→ Aim of the task
Copy each line below without leaving any out.

→ Supplied material
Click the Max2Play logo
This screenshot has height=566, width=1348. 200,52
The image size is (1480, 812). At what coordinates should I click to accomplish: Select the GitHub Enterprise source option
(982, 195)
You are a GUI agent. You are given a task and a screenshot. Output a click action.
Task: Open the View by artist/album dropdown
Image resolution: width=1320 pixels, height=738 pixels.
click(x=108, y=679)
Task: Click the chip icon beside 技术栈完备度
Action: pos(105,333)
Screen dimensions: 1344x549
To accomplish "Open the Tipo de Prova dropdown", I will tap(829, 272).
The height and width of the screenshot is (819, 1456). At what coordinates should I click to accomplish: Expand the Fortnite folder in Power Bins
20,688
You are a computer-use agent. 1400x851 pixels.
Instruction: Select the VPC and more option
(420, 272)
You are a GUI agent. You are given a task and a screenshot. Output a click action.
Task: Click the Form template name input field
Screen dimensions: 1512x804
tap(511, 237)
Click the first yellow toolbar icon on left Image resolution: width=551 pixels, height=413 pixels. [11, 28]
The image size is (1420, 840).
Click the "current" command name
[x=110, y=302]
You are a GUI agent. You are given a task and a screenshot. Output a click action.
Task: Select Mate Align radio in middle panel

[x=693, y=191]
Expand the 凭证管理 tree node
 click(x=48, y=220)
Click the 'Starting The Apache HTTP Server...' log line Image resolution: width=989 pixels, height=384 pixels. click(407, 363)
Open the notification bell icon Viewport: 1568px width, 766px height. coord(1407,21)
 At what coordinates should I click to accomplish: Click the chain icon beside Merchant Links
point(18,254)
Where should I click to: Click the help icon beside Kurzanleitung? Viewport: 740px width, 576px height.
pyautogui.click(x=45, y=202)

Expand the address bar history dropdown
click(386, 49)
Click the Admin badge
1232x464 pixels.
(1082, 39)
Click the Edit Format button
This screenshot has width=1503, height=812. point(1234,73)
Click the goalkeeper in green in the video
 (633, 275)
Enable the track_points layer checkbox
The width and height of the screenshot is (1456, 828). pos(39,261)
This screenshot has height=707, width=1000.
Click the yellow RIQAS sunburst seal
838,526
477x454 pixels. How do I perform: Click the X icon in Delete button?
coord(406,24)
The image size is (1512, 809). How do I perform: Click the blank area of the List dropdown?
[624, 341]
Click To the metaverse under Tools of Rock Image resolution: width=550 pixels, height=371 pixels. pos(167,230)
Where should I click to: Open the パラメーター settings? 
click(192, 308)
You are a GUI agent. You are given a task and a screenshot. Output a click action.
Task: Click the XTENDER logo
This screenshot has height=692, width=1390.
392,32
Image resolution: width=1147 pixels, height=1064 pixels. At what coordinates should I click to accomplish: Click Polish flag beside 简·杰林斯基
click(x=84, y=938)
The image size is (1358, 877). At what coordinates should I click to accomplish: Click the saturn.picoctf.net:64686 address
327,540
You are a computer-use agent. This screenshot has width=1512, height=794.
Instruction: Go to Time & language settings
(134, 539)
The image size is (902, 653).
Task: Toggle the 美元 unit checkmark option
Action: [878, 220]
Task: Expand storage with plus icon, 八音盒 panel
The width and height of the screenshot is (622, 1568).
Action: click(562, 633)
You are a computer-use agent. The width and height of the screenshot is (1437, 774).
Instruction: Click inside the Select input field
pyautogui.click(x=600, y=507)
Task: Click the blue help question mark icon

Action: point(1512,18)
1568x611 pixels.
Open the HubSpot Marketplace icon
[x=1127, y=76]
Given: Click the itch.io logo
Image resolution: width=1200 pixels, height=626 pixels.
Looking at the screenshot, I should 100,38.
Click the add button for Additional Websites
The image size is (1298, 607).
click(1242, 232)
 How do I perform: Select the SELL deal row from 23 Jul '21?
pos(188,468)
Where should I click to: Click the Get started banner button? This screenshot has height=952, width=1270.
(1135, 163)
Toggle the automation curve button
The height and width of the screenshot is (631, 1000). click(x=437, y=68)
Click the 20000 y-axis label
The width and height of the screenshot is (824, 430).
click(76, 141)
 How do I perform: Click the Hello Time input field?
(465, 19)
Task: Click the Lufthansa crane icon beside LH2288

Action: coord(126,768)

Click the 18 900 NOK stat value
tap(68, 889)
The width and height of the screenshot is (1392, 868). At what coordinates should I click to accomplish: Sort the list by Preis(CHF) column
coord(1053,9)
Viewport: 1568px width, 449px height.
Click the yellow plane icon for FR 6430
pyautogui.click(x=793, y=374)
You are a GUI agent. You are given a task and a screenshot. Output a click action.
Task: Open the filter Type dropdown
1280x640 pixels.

→ Task response
Click the Max2Play logo
This screenshot has height=566, width=1348. 200,52
The image size is (1480, 812). At what coordinates should I click to accomplish: Select the GitHub Enterprise source option
(982, 195)
You are a GUI agent. You are given a task and a screenshot. Output a click action.
Task: Open the View by artist/album dropdown
Image resolution: width=1320 pixels, height=738 pixels.
click(x=108, y=679)
Task: Click the chip icon beside 技术栈完备度
Action: pos(105,333)
Screen dimensions: 1344x549
To accomplish "Open the Tipo de Prova dropdown", I will tap(829, 272).
The height and width of the screenshot is (819, 1456). At what coordinates should I click to accomplish: Expand the Fortnite folder in Power Bins
20,688
You are a computer-use agent. 1400x851 pixels.
Instruction: Select the VPC and more option
(420, 272)
You are a GUI agent. You are given a task and a screenshot. Output a click action.
Task: Click the Form template name input field
Screen dimensions: 1512x804
tap(511, 237)
Click the first yellow toolbar icon on left Image resolution: width=551 pixels, height=413 pixels. [11, 28]
The image size is (1420, 840).
Click the "current" command name
[x=110, y=302]
You are a GUI agent. You are given a task and a screenshot. Output a click action.
Task: Select Mate Align radio in middle panel

[x=693, y=191]
Expand the 凭证管理 tree node
 click(x=48, y=220)
Click the 'Starting The Apache HTTP Server...' log line Image resolution: width=989 pixels, height=384 pixels. click(407, 363)
Open the notification bell icon Viewport: 1568px width, 766px height. coord(1407,21)
 At what coordinates should I click to accomplish: Click the chain icon beside Merchant Links
point(18,254)
Where should I click to: Click the help icon beside Kurzanleitung? Viewport: 740px width, 576px height.
pyautogui.click(x=45, y=202)

Expand the address bar history dropdown
click(386, 49)
Click the Admin badge
1232x464 pixels.
(1082, 39)
Click the Edit Format button
This screenshot has width=1503, height=812. point(1234,73)
Click the goalkeeper in green in the video
 (633, 275)
Enable the track_points layer checkbox
The width and height of the screenshot is (1456, 828). pos(39,261)
This screenshot has height=707, width=1000.
Click the yellow RIQAS sunburst seal
838,526
477x454 pixels. How do I perform: Click the X icon in Delete button?
coord(406,24)
The image size is (1512, 809). How do I perform: Click the blank area of the List dropdown?
[624, 341]
Click To the metaverse under Tools of Rock Image resolution: width=550 pixels, height=371 pixels. pos(167,230)
Where should I click to: Open the パラメーター settings? 
click(192, 308)
You are a GUI agent. You are given a task and a screenshot. Output a click action.
Task: Click the XTENDER logo
This screenshot has height=692, width=1390.
392,32
Image resolution: width=1147 pixels, height=1064 pixels. At what coordinates should I click to accomplish: Click Polish flag beside 简·杰林斯基
click(x=84, y=938)
The image size is (1358, 877). At what coordinates should I click to accomplish: Click the saturn.picoctf.net:64686 address
327,540
You are a computer-use agent. This screenshot has width=1512, height=794.
Instruction: Go to Time & language settings
(134, 539)
The image size is (902, 653).
Task: Toggle the 美元 unit checkmark option
Action: [878, 220]
Task: Expand storage with plus icon, 八音盒 panel
The width and height of the screenshot is (622, 1568).
Action: click(562, 633)
You are a computer-use agent. The width and height of the screenshot is (1437, 774).
Instruction: Click inside the Select input field
pyautogui.click(x=600, y=507)
Task: Click the blue help question mark icon

Action: point(1512,18)
1568x611 pixels.
Open the HubSpot Marketplace icon
[x=1127, y=76]
Given: Click the itch.io logo
Image resolution: width=1200 pixels, height=626 pixels.
Looking at the screenshot, I should 100,38.
Click the add button for Additional Websites
The image size is (1298, 607).
click(1242, 232)
 How do I perform: Select the SELL deal row from 23 Jul '21?
pos(188,468)
Where should I click to: Click the Get started banner button? This screenshot has height=952, width=1270.
(1135, 163)
Toggle the automation curve button
The height and width of the screenshot is (631, 1000). click(x=437, y=68)
Click the 20000 y-axis label
The width and height of the screenshot is (824, 430).
click(76, 141)
 How do I perform: Click the Hello Time input field?
(465, 19)
Task: Click the Lufthansa crane icon beside LH2288

Action: coord(126,768)

Click the 18 900 NOK stat value
tap(68, 889)
The width and height of the screenshot is (1392, 868). At what coordinates should I click to accomplish: Sort the list by Preis(CHF) column
coord(1053,9)
Viewport: 1568px width, 449px height.
Click the yellow plane icon for FR 6430
pyautogui.click(x=793, y=374)
You are a GUI agent. You are given a task and a screenshot. Output a click action.
Task: Open the filter Type dropdown
1280x640 pixels.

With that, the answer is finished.